(Required task 1):
In the pandas thread on renaming columns, what new name does the first answer's output show for the column that starts as 'p6_abc_param_THREE_new1'?

I am trying to update DataFrame column names if a substring exists within the column name, however I only need to update the substring, retaining all information either side of it.
Example:
import pandas as pd
lookup = [('abc_param_one_new', 'param_one'),
('abc_param_two_new', 'param_two'),
('abc_param_three_new', 'param_three')]
d = {'p1_abc_param_ONE_new1': [1,2],
'p2_abc_param_one_new2': [45,3],
'p3_abc_Param_One_new3': [76,5],
'p4_abc_param_two_new1': [4321,6],
'p5_abc_param_Two_new2': [3,2],
'p6_abc_param_THREE_new1': [6,5]}
df = pd.DataFrame(d)
# make all lowercase
df.columns = [x.lower() for x in df.columns]
I am trying to use the lookup var (this could be a different format though) to search and replace the substring within each column name.
e.g.
'p1_abc_param_ONE_new1' -> 'p1_param_one1'
I can do this primitively looping over the lookup and the checking for each column header, but can't manage to replace the substring.
Additionally it feels that the nested loop approach is not very efficient. Is there a more pythonic way to do this perhaps using built in pandas methods and/or list comprehensions?
CodePudding user response:
You can use a regex and str.replace
:
dic = dict(lookup)
pat = '|'.join(dic)
df.columns = df.columns.str.replace(pat, lambda x: dic.get(x.group(0)), regex=True)
output (df.columns
):
Index(['p1_param_one1', 'p2_param_one2', 'p3_param_one3', 'p4_param_two1',
'p5_param_two2', 'p6_param_three1'],
dtype='object')
CodePudding user response:
You can use series.replace
with replacement dictionary
repl = {fr'(?i){k}': v for k, v in lookup}
df.columns = df.columns.to_series().replace(repl, regex=True)
p1_param_one1 p2_param_one2 p3_param_one3 p4_param_two1 p5_param_two2 p6_param_three1
0 1 45 76 4321 3 6
1 2 3 5 6 2 5

(Required task 2):
From the records below, select every line that contains the word "Open".

(Records provided):
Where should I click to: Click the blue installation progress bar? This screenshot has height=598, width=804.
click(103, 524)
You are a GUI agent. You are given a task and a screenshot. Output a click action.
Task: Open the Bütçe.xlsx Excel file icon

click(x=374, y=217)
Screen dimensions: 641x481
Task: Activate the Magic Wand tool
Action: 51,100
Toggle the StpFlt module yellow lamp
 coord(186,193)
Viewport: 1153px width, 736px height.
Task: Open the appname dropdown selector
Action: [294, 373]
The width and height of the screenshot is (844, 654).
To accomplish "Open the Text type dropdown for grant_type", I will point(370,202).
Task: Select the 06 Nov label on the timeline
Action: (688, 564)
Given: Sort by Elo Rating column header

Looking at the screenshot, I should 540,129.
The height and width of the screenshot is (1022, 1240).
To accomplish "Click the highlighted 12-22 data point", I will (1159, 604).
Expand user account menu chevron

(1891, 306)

(Right answer 1):
'p6_param_three1'

(Right answer 2):
Task: Open the Bütçe.xlsx Excel file icon
Task: Open the appname dropdown selector
To accomplish "Open the Text type dropdown for grant_type", I will point(370,202).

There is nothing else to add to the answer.